__Tasks to carry out__
A - According to the provided passage, how was Wal-Mart able to wipe out its smaller competitors? Answer in one to three sentences.
B - From the provided passage, set down the stretch from "If you are wealthy" through "nor should they.", word for word.

__Provided passage__
- - -
I am not standing here pointing my finger at you and yelling LIAR. We're all co-conspirators, we're all decieving ourselves. I also drove to work today. I also spent money, and used a bank. What I am saying is, look around you. It looks permanent, doesn’t it. These institutions. Take a good look. Wal-Mart, one of the world’s wealthiest companies, a company that sells toilet seats made in China to the US public – the same company that wiped out hundreds of smaller competitors once upon a time in every state, the butcher, the baker, the candlestickmaker – Wal_mart wiped them out because they were cheap. They relied on cheap Chinese factory labor and cheap supply routes to defeat local pricing. That era is ending.
The era of you driving in your car to work, is ending. In a few years, it will be the exclusive domain of the rich, and possibly no-one, once the have nots begin to vent their anger.
If you are wealthy person, it’s starting to become a good idea to pretend you’re not, because a wiped out middle class won’t go gently into the night, nor should they.

Do you really think the swarms of unemployed will blithely accept their lot? Do you really expect the lights to stay on, the taps to spill out their water, regardless?

In Dark Knight, the ‘White Knight’ who falls, Harvey Dent, says to Batman: “You thought we could be decent men, in an indecent time.”
The Joker said: “Everything burns.”
Batman said: “These people showed you they are capable of being good.”

I wonder which truth will dominate, because certainly all will apply. I wonder which character in each of us will rise to the surface? If you have lied to yourself your whole life, the truth can seem…well, a bit chaotic. When I realized God was a fiction, and preachers earned their salaries based on money I gave [thinking it was for the poor] it made me angry. It made me angry to realize all those years of choices I made based on fearing God, rather than a love of life.

If you are, right now, told that burnt food is the greatest cancer causing agent, will you choose vegetables over that barbecue? If you’re told that sip of Coke will bring to an end your remission, will you swap it for water, or take your chances?
We are a society unused to discipline or discernment. And if we’re consumers now, what comes next? Conservers? Survivors? Nobody knows, and still, nobody seems to care.
- - -
__Dataset excerpts__
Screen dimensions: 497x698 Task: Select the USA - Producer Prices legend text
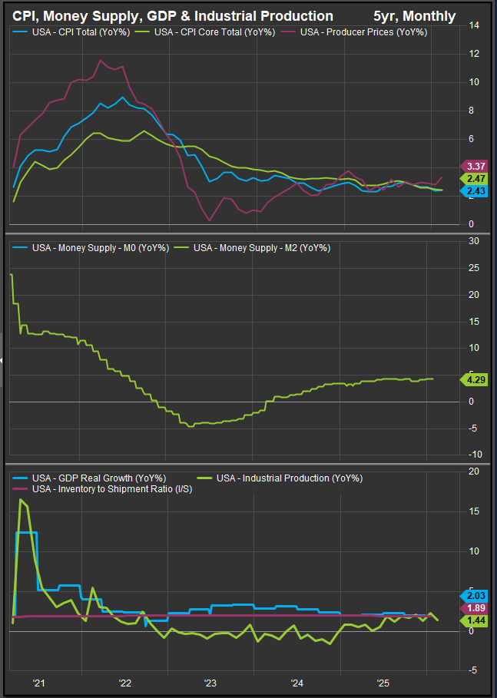pos(363,32)
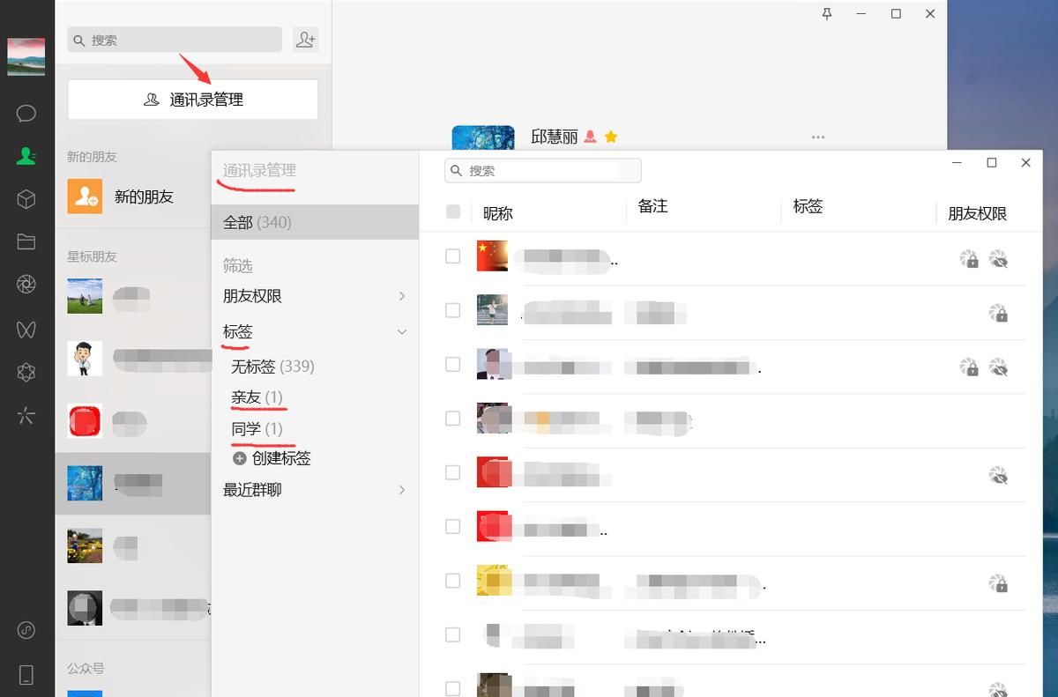Viewport: 1058px width, 697px height.
Task: Open the Chats panel icon
Action: 26,113
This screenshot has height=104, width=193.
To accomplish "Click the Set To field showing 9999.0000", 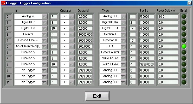I will [146, 64].
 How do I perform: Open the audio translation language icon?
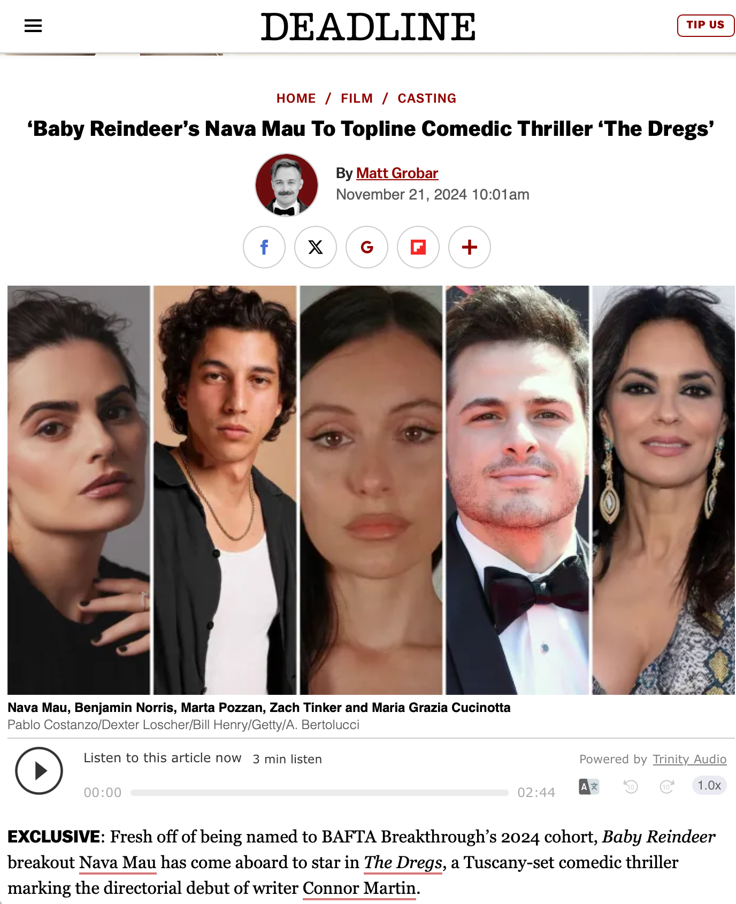click(x=589, y=786)
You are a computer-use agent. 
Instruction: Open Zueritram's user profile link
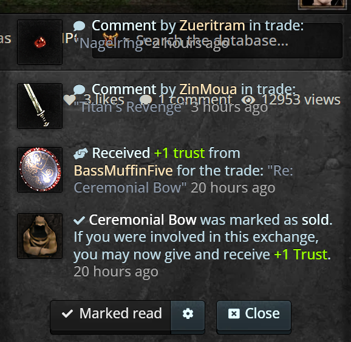(212, 26)
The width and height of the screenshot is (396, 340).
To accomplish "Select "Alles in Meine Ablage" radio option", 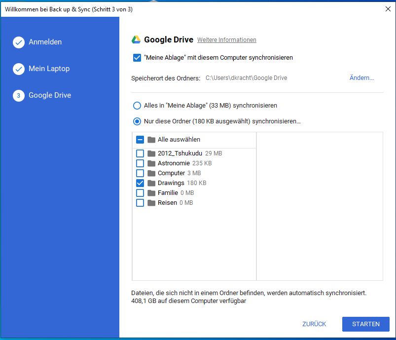I will (137, 106).
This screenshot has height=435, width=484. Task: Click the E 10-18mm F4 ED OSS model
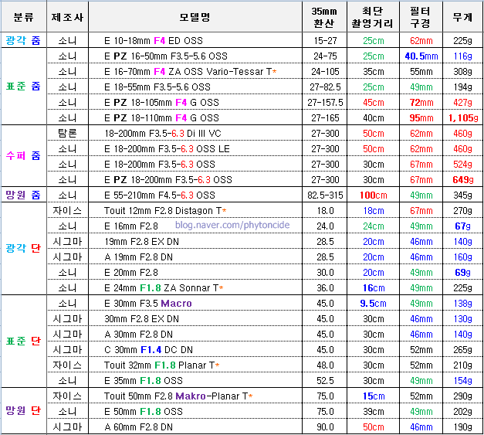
- - -
__Answers by task__
A - Wal-Mart wiped out the butcher, the baker, the candlestickmaker and hundreds of other smaller competitors because it was cheap. It relied on cheap Chinese factory labor and cheap supply routes to defeat local pricing.

B -
If you are wealthy person, it’s starting to become a good idea to pretend you’re not, because a wiped out middle class won’t go gently into the night, nor should they.